One of the trademarks of Jim Benning’s tenure with the Vancouver Canucks has been his infatuation with reclamation projects. He has made a number of deals for players struggling to break out on their current teams, including the likes of Sven Baertschi, Markus Granlund, and Derrick Pouliot. While not all have been successful (see: Etem, Emerson, Vey, Linden, and Larsen, Philip), the price to pay for them has been mostly negligible. It could be argued that his ability to pull off low-risk, high-reward deals has been among his best work as a general manager. One name in that vein making its way through the rumor mill these days is that of Arizona Coyotes forward, Anthony Duclair.
Duclair was once a promising prospect, putting up strong junior numbers after being drafted in the third round by the New York Rangers (in 2013). His chemistry with Max Domi at the 2015 World Junior Championship, and eventual trade from the Rangers to Arizona, led many to believe the Coyotes had a dangerous one-two punch on their hands. However, after an effective rookie campaign in 2015-16 (44 points in 81 contests), Duclair tailed off. He spent a portion of the following year in the American Hockey League, and played just 58 NHL games (scoring 15 points) in the process. Since then, things have not improved between the 22-year-old and the Coyotes, with Duclair now demanding a trade from the organization. With his value perhaps at an all-time low, and the Canucks lacking in scoring power, it makes sense for the team to target him.
The big question regarding a deal with Duclair is what the Canucks would be willing to give up for him. Some have thrown around the idea of swapping Jake Virtanen, which is a risky proposition for the organization. While a poor selection at the time, Virtanen has shown signs of promise this year. Regardless of his ceiling, he looks to at the very least be an effective NHLer, whereas this is less certain with Duclair. However, it is possible that the organization would be willing to give up an early-to-mid-round pick for a project-esque player. The same could be said for rental-type players, such as Erik Gudbranson or Thomas Vanek, though this makes little sense from a Coyotes perspective.
What Duclair would offer the Canucks from a short-term point of view, is true base-line scoring ability. Aside from Brock Boeser (and, when healthy Bo Horvat and Sven Baertschi), and the occasional burst from the Sedin twins, Sam Gagner, or Vanek, there are few regular offensive contributions. Duclair would, at the very least, offer the possibility of goals, and could fit in nicely on the second unit power play.

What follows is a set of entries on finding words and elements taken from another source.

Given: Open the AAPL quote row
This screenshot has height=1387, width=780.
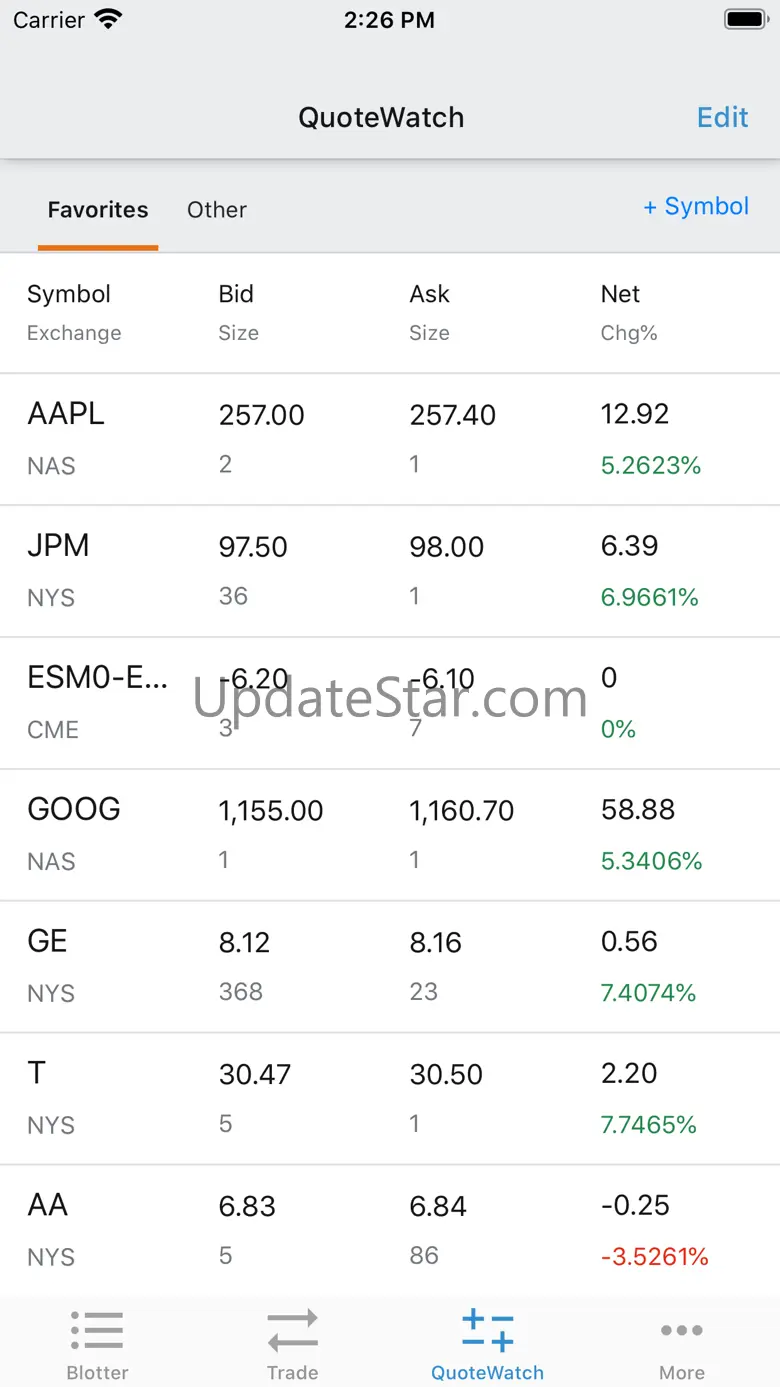Looking at the screenshot, I should pos(390,439).
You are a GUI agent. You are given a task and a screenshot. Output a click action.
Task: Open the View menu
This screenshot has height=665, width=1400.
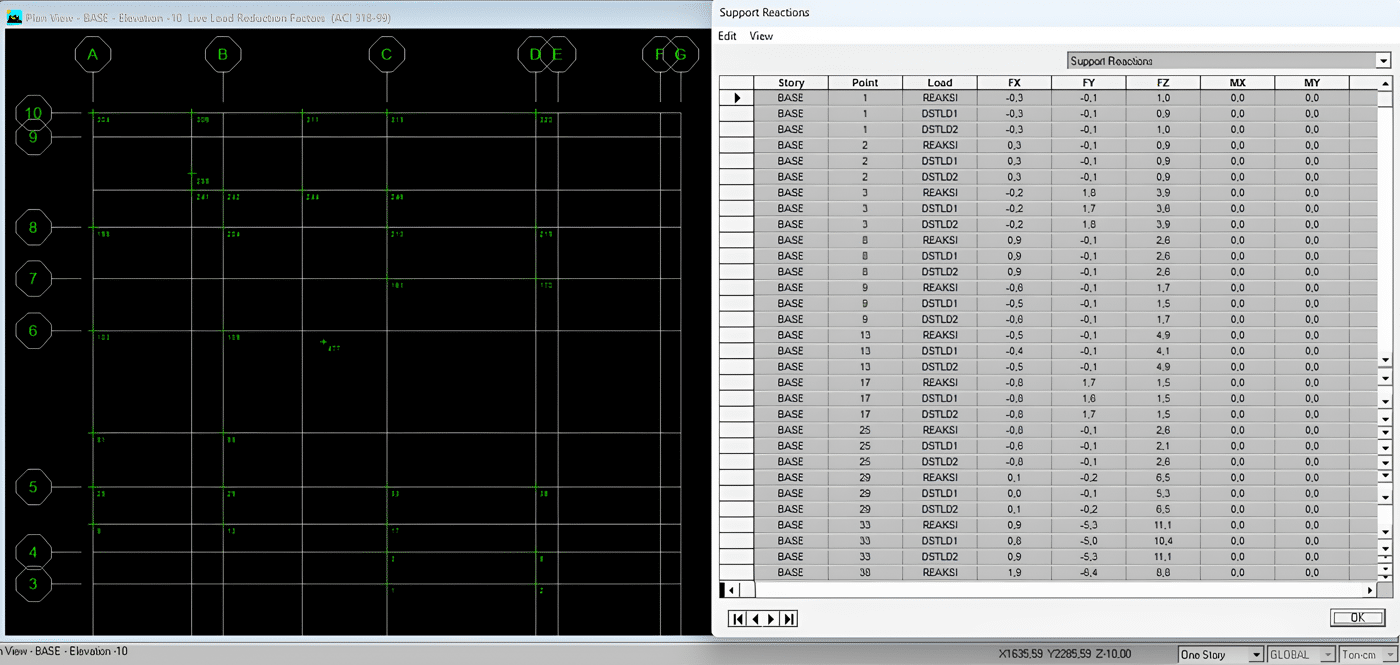[761, 36]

With the team continuing to straddle the line - at least in theory - between competing and rebuilding, the upcoming trade deadline will be a defining moment in Benning’s legacy. Should he fully commit to the youth movement, the team will likely see an influx of draft picks and young talent (for the likes of Gudbranson and Vanek). Should he insist that the Canucks are indeed a playoff team, the moves may reflect a desire to not completely overhaul the roster. In either case, the acquisition of Duclair makes sense, and could pay dividends for the organization.